Microsoft (NASDAQ:MSFT) の会長兼最高ソフトウェア開発責任者 (CSA) の Bill Gates 氏は15日、セキュリティ強化を施した Web ブラウザの最新版『Internet Explorer (IE) 7.0』を発表した。Gates 氏はほかにも、セキュリティに対する同社の新たな取り組みについて述べ、主要製品全般にわたってセキュリティ機能の向上を図る考えを明らかにした。
Gates 氏によると、『IE 7.0』は新たなセキュリティ機能を搭載し、まずは最新のサービスパック (SP2) を適用した『Windows XP』ユーザーを対象にリリースするという。その他の Windows ユーザーは、2006年リリース予定の次期 Windows『Longhorn』の登場まで待つことになる。

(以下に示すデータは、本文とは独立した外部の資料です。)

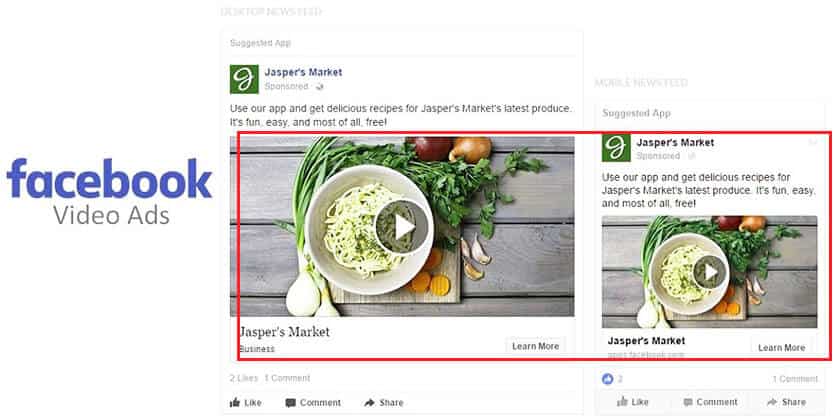Play the desktop news feed video

(403, 227)

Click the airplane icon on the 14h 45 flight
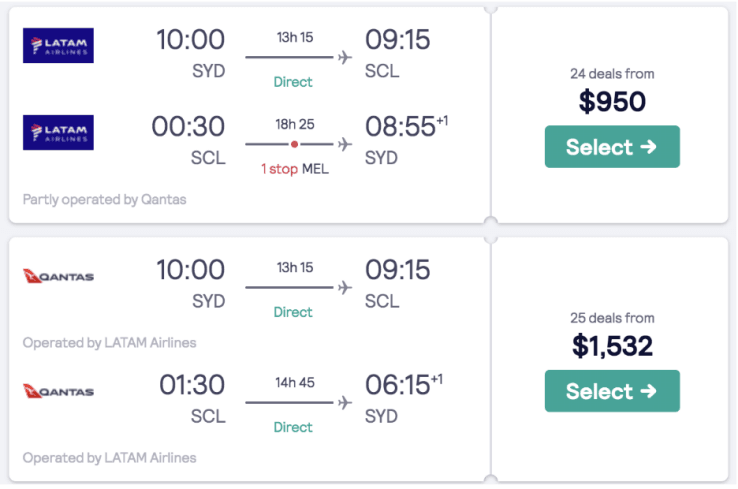346,402
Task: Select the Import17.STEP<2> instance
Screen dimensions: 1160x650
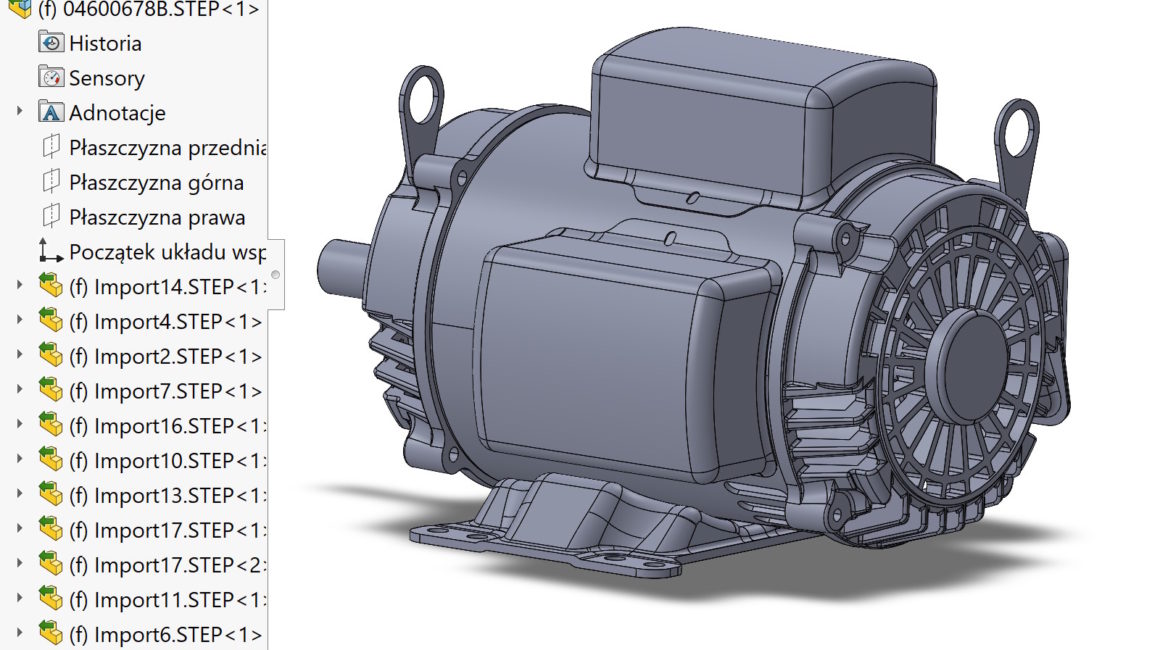Action: click(165, 565)
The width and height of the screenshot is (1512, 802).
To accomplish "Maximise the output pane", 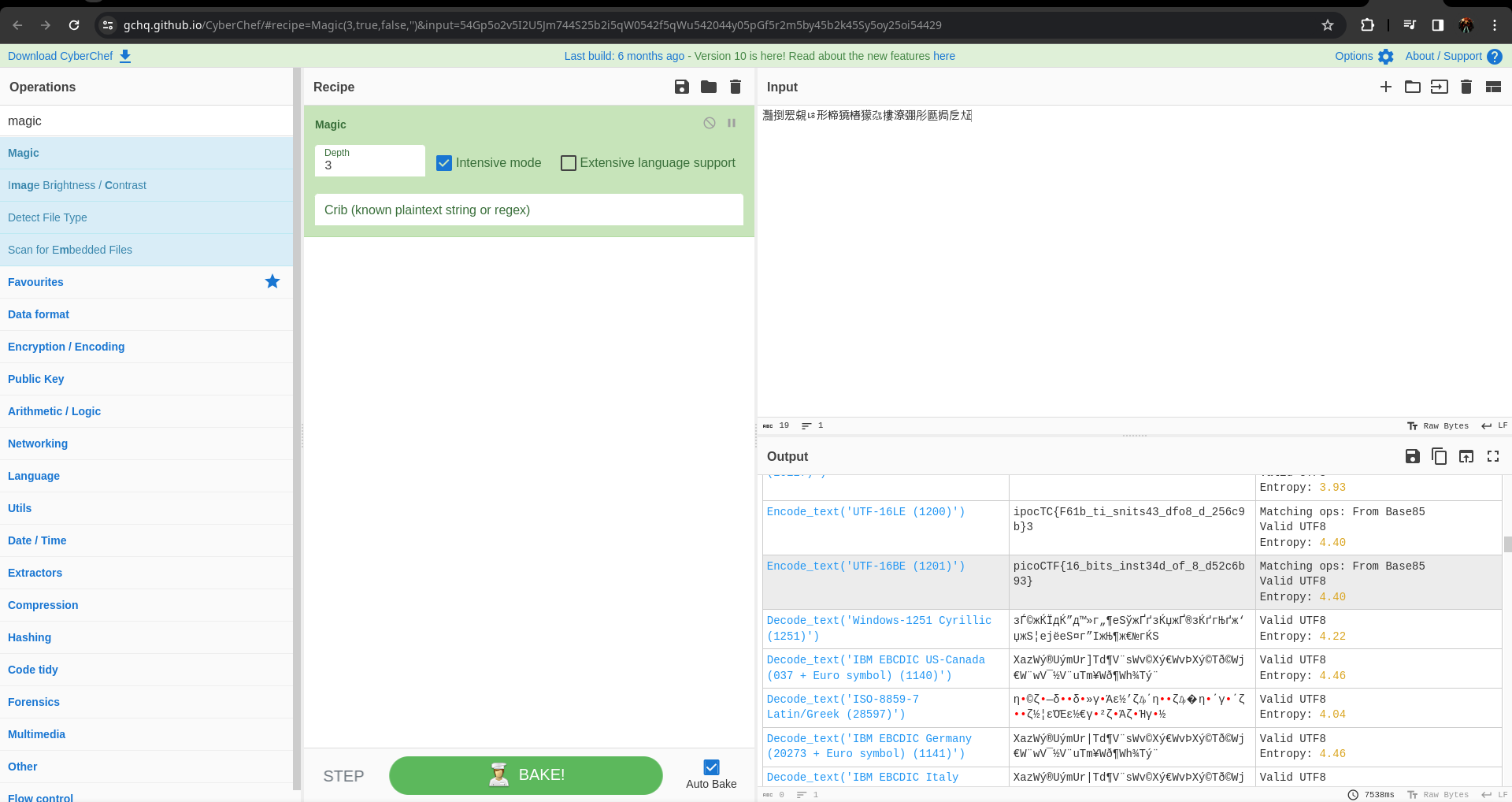I will [x=1492, y=456].
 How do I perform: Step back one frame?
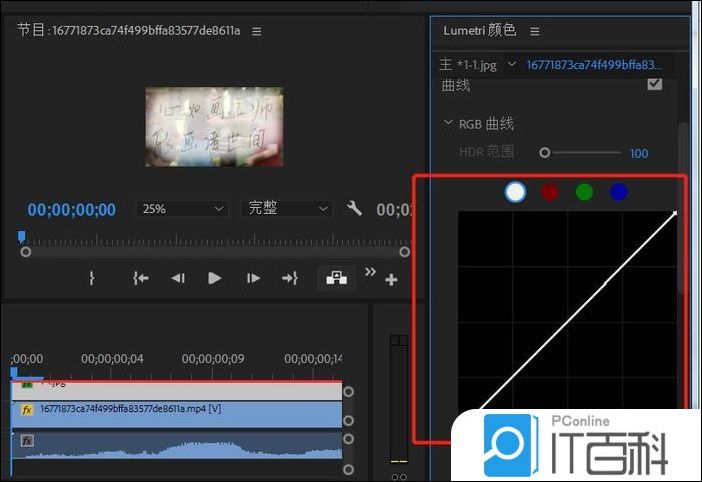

最新版 IE はこれまで、次期 Windows のリリースに合わせて登場する見通しだっただけに、これは重大な予定変更だ。Gates 氏はさらに、昨年12月に買収した GIANT Company Software から獲得したスパイウェア対策製品の個人向け最終製品版を、追加料金なしで Windows ユーザーに提供する計画も明らかにした。同製品『Windows AntiSpyware』は、目下ベータ版が提供中だ。
セキュリティ分野で存在感を増しつつある Microsoft が IE をアップデートすれば、セキュリティ/ウイルス対策ソフトウェアメーカー各社が、新たな対抗戦略を打ち出してくることは必至だ。Gates 氏によると、Microsoft は年内に、業務用途と個人用途を含め、さらに機能を拡大したウイルス対策製品を複数リリースする計画という。
Gates 氏はさらに、ファイヤーウォール製品『Internet Security and Acceleration (ISA) Server 2004』エンタープライズ エディションのメーカー向け出荷を発表した。同エディションは、より高度なアクティブ ディレクトリ コントロールを導入し、企業全体の認証/コントロールレベルを拡張している。